Das Gruselhaus von Eutin wird abgerissen
Schauergeschichten ranken sich um das Gebäude – Seit mehr als 30 Jahren steht es leer.

Hier wohnt seit Jahren niemand mehr. Das Backsteinhaus in der Weidestraße in Eutin wurde dem Verfall preisgegeben. Warum das passiert ist? Darum ranken sich mehrere Gerüchte.
Eutin. Das Haus ist nur noch eine Ruine: Seit mehr als 30 Jahren steht das Gebäude an der Weidestraße in Eutin leer. Allerhand Schauermärchen ranken sich darum. Jetzt könnte die Geschichte des Lost Place ein Ende nehmen.

Die Fenster des roten Backsteinhauses sind zur Straße hin mit Holzplatten verrammelt, die selbst schon ausgeblichen und morsch sind. Über der Tür hängt noch die Hausnummer auf einem blauen Blechschild. Die Adresse: Weidestraße 44 in Eutin. Aus dem Dach wächst ein junger Baum. Auf der Rückseite steht im ersten Obergeschoss ein Fenster offen, bei zwei Stallgebäuden ist bereits das Dach eingestürzt. Aus der Ferne ist zu sehen, wie eine ausgebaute Tür an einer Wand lehnt, Tapete sich von Mauern gelöst hat.

Schauermärchen
ranken sich um das Haus

„Das steht seit über 30 Jahren leer“, sagt ein Anwohner aus der Nachbarschaft, „da drin haben nur noch die Ratten ein Zuhause.“ Das verlassene Einfamilienhaus direkt neben dem Supermarkt ist vielleicht der berühmteste Lost Place Eutins. Jeder kennt die Schauermärchen, die sich um das Haus ranken.

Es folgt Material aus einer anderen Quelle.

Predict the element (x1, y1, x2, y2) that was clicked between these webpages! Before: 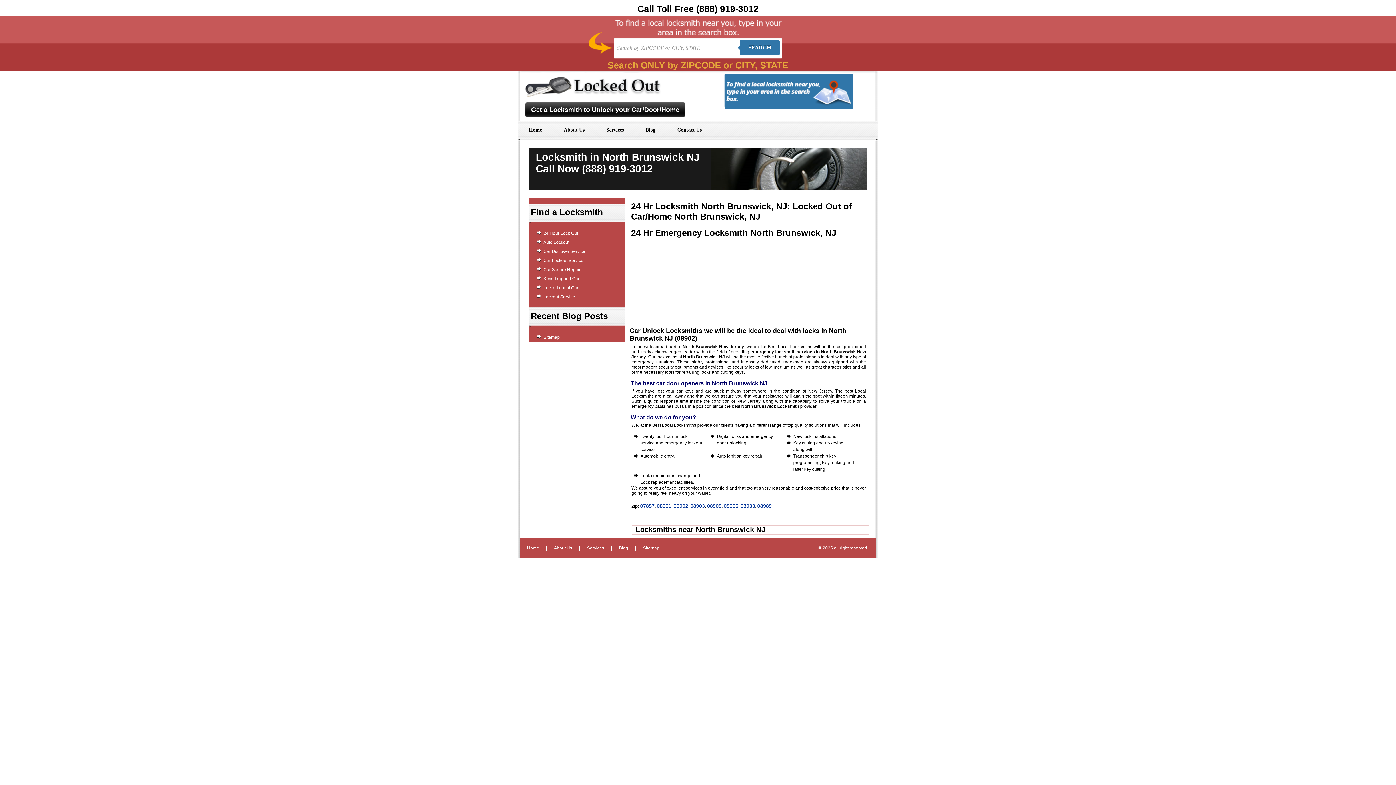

Eine Eutinerin schreibt in den sozialen Medien: „Da ist früher der ganze Keller voller Weckgläser gewesen. Als Jugendliche waren wir vor 25 Jahren oder so mal drin. Oben war ein großes Pentagramm auf den Holzfußboden gemalt, und es standen alte Kerzen überall herum. Es müssen also vor uns schon Leute drin gewesen sein. Gruselig.“

Mittlerweile ist das Gebäude derart verfallen, dass ein Betreten wahrscheinlich lebensgefährlich wäre. Bleibt die Frage: Warum steht ein Haus in einer solchen zentralen Lage über Jahrzehnte leer?

Gerücht über eine
Glaubensgemeinschaft

In der Stadt hält sich seit Ewigkeiten ein Gerücht. Die Besitzer sollen einer speziellen Glaubensrichtung angehört und der Sohn das Haus nicht verkauft haben, weil er auf die Wiedergeburt der Eltern gewartet habe. Eine Geschichte, die viele Eutiner schon gehört haben.

„Ob das so der Wahrheit entspricht, kann ich nicht sagen. Das erzählt man sich so“, schreibt ein User. Ein anderer kommentiert ironisch: „Der Sohn weiß, dass sein Glaube nur ein Glaube ist und es daher keinen Sinn macht, das Haus zu pflegen. Dennoch hofft er. Macht wenig Sinn bei dem Wohnungsmangel.“

Eine andere Eutinerin schreibt: „Es soll vor ewigen Jahren da ein Ehepaar gewohnt haben. Die Frau ist verstorben, der Mann kam dann Jahre später ins Krankenhaus und ist dann auch verstorben. Das Ehepaar soll nur einen Sohn haben, dieser wohnt jedoch im Ausland und möchte mit dem Haus seiner Eltern nichts zu tun haben. Seitdem verfällt es immer mehr.“

Der Anwohner aus der Nachbarschaft bestätigt jedoch die Geschichte von der Glaubensgemeinschaft. Jetzt sei der Sohn allerdings verstorben und das Haus verkauft. Tatsächlich ist der Garten frisch gerodet. Sträucher und Sägespäne liegen herum. Es tut sich also etwas. Nach LN-Informationen soll das leerstehende Haus bald abgerissen werden. Ob oder wann etwas Neues auf dem Grundstück entsteht, ist nicht bekannt.

Stadtverwaltung
bestätigt den Verkauf

Das bestätigt auch die Stadtverwaltung auf Anfrage. „Das Haus ist bekannt. Es handelt sich um ein Gebäude in Privateigentum“, sagt Stadtsprecherin Kerstin Stein-Schmidt. „Hier hat kürzlich ein Eigentümerwechsel stattgefunden, sodass sich für das Gebäude eine neue Perspektive auftun wird.“ Für eine Sanierung dürfte das Haus allerdings zu verfallen sein. Bleibt nur der Abriss. Damit würde die Geschichte des Spukhauses nach mehr als drei Jahrzehnten ein Ende finden.